WORK TO COMPLETE:
Beginning at the line that contains "Click the orange out-of-stock prohibited icon", reproduce the entries below exactly, ending with the line that contains "Task: Select the 1.42170 price level label". Omit each picture.

RECORD EXTRACTS:
※ ※ ※
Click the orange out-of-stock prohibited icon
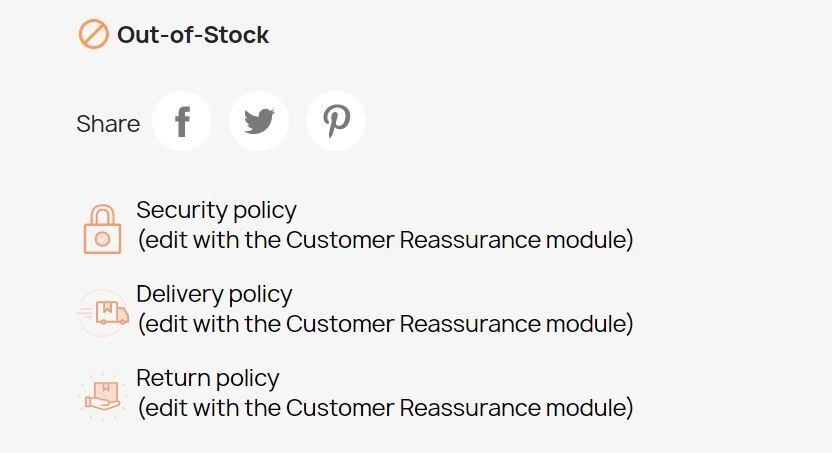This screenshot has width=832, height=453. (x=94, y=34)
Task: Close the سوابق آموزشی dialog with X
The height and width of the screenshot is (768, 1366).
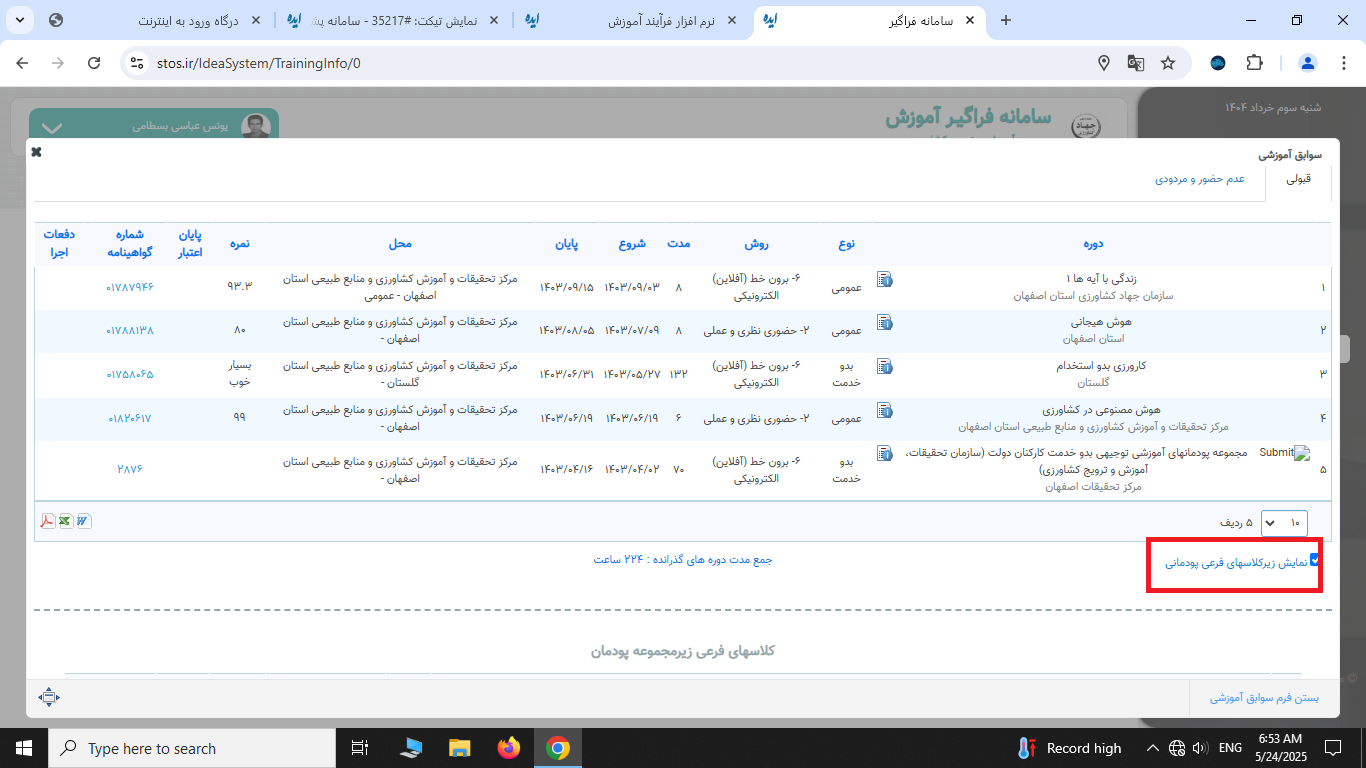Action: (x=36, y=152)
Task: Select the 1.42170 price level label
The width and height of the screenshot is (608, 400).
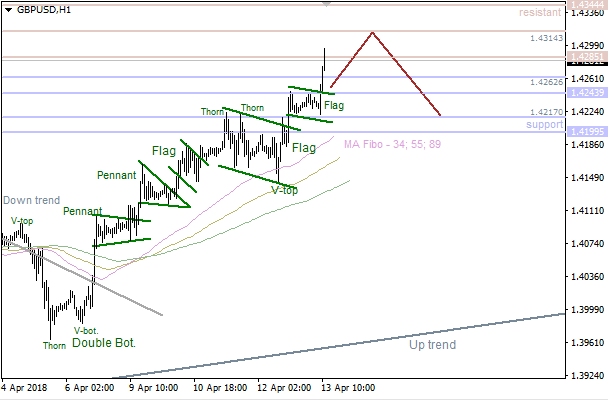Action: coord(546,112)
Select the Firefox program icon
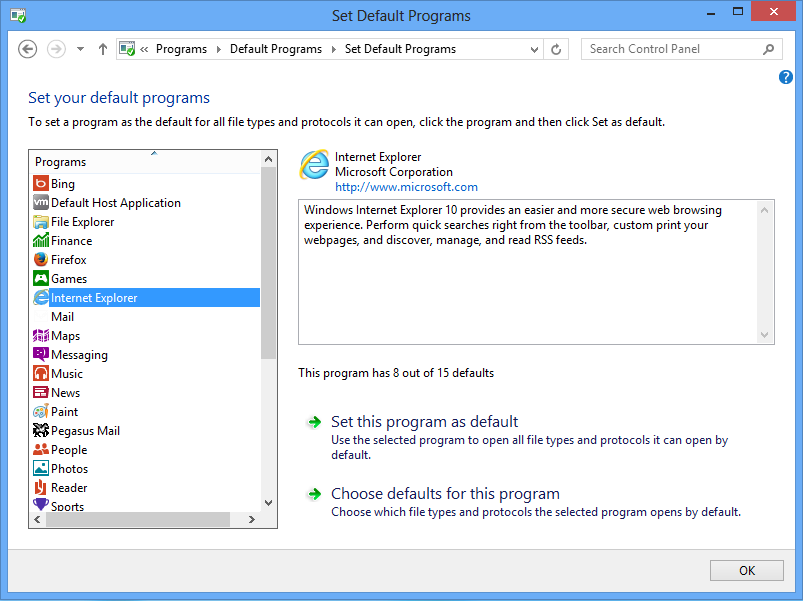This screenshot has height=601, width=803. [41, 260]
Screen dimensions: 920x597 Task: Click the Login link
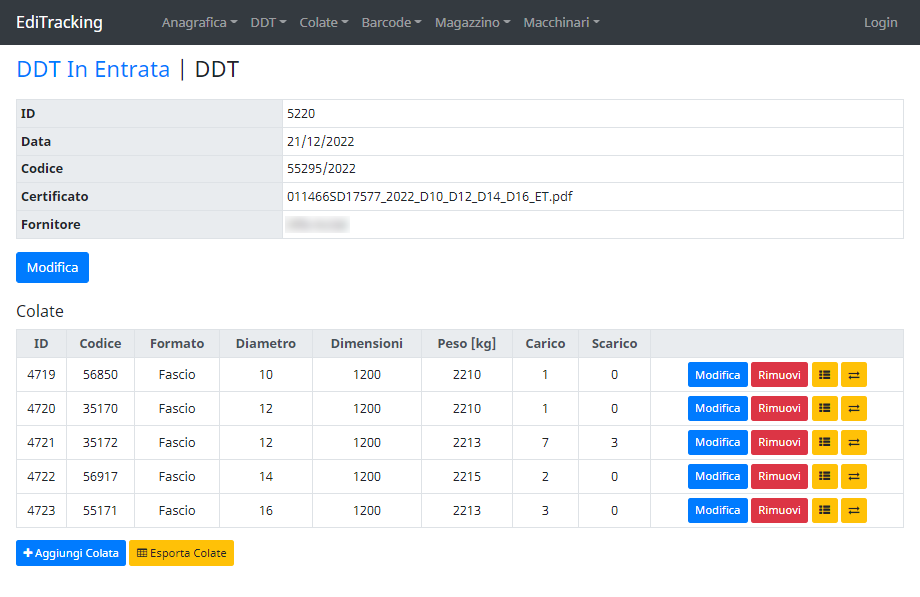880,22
※ ※ ※
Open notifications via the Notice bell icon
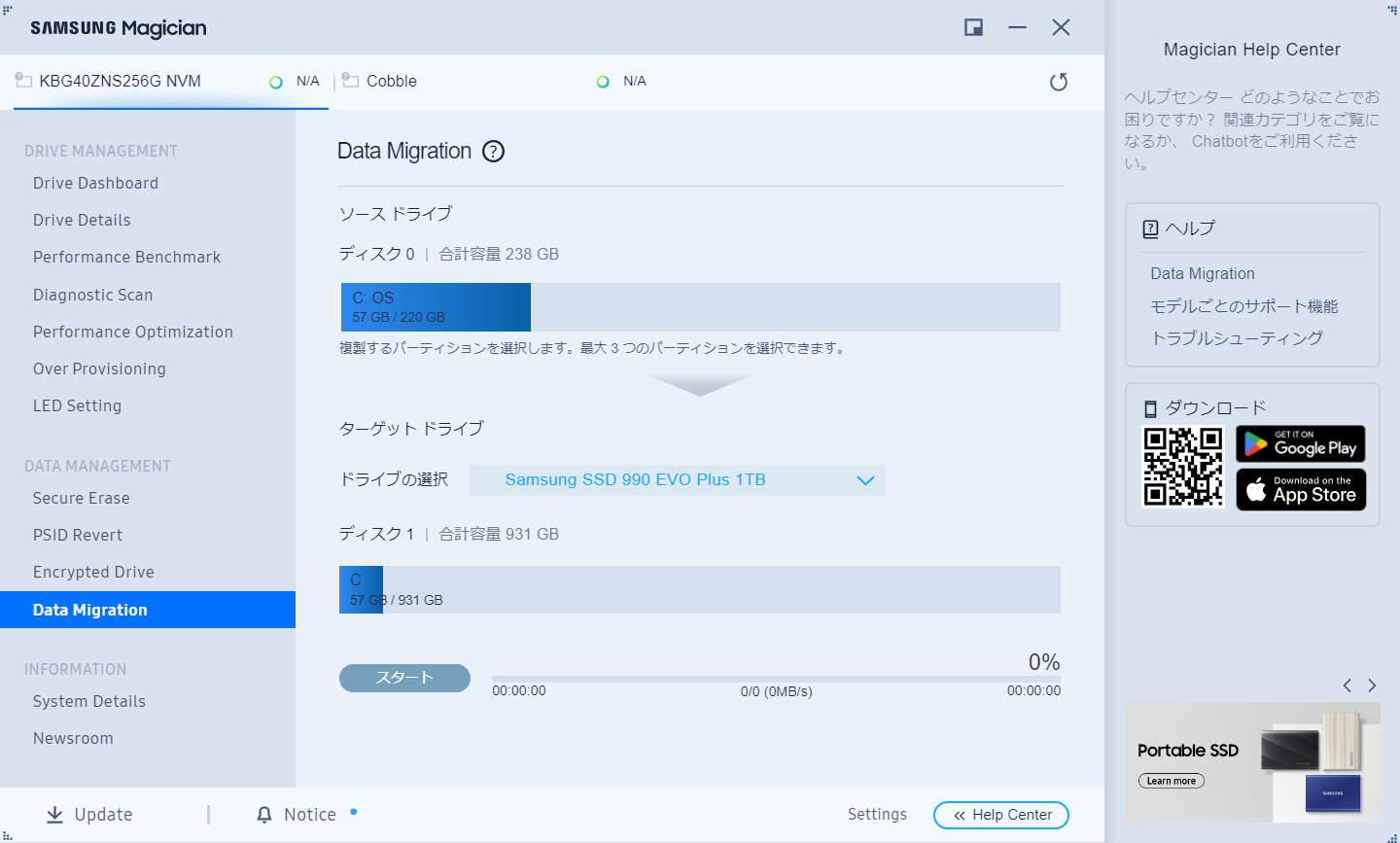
※ ※ ※
WRITTEN RESPONSE:
Click the orange out-of-stock prohibited icon
This screenshot has width=832, height=453. (x=94, y=34)
Task: Close the سوابق آموزشی dialog with X
The height and width of the screenshot is (768, 1366).
Action: (x=36, y=152)
Task: Select the 1.42170 price level label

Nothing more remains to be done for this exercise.